*** SUPPLIED ENTRIES ***

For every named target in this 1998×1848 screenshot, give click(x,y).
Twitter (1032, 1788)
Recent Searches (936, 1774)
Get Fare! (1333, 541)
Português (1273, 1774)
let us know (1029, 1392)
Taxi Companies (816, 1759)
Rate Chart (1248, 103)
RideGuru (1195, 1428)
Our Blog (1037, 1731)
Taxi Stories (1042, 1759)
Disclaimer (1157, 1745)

*** End of SUPPLIED ENTRIES ***
*** SUPPLIED ENTRIES ***

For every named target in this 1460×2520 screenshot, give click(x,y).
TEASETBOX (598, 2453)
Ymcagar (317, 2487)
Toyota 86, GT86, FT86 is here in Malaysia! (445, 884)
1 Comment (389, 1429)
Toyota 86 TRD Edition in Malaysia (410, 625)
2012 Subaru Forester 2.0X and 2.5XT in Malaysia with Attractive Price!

*** End of SUPPLIED ENTRIES ***
*** SUPPLIED ENTRIES ***

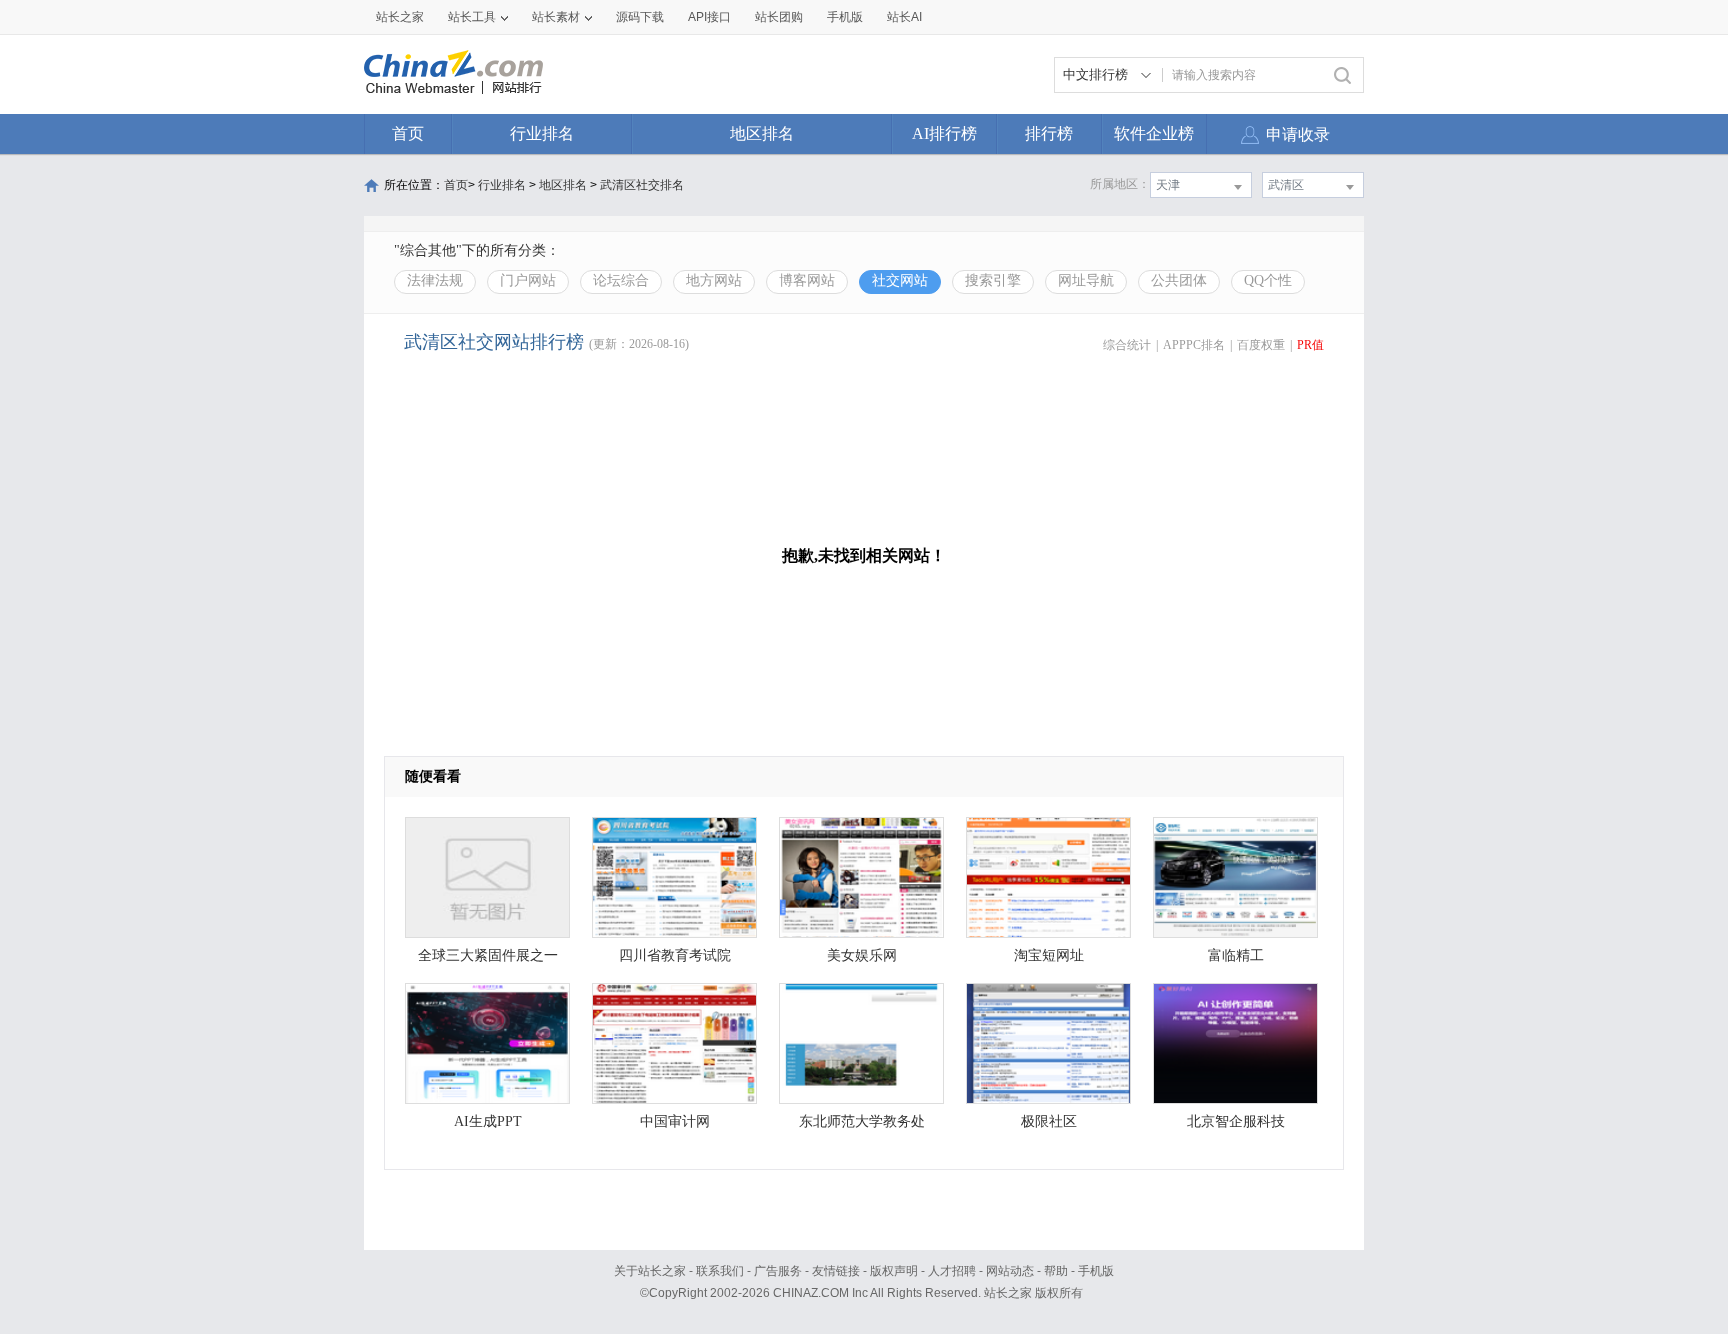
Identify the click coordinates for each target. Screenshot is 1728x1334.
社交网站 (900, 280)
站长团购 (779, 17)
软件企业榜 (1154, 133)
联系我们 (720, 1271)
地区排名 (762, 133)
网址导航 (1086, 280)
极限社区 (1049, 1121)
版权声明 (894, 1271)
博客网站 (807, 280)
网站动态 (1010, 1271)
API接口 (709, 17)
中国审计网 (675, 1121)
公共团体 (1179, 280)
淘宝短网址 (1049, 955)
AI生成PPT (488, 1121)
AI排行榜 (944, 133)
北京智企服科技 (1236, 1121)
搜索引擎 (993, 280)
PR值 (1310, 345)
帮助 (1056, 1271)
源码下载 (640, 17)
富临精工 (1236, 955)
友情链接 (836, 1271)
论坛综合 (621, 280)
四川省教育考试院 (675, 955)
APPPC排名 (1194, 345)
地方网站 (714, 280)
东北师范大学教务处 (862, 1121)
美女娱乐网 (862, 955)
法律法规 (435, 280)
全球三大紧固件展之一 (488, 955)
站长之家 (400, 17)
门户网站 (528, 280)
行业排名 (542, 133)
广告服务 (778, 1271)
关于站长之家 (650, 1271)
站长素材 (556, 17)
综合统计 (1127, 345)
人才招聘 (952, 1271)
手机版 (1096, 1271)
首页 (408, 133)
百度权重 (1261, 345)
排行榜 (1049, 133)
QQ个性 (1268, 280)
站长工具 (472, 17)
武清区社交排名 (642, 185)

*** End of SUPPLIED ENTRIES ***

**WORK REQUEST:**
From the entries above, copy each line holding "click".

**RESULT FOR THIS EXERCISE:**
For every named target in this 1998×1848 screenshot, give click(x,y).
For every named target in this 1460×2520 screenshot, give click(x,y).
Identify the click coordinates for each target. Screenshot is 1728x1334.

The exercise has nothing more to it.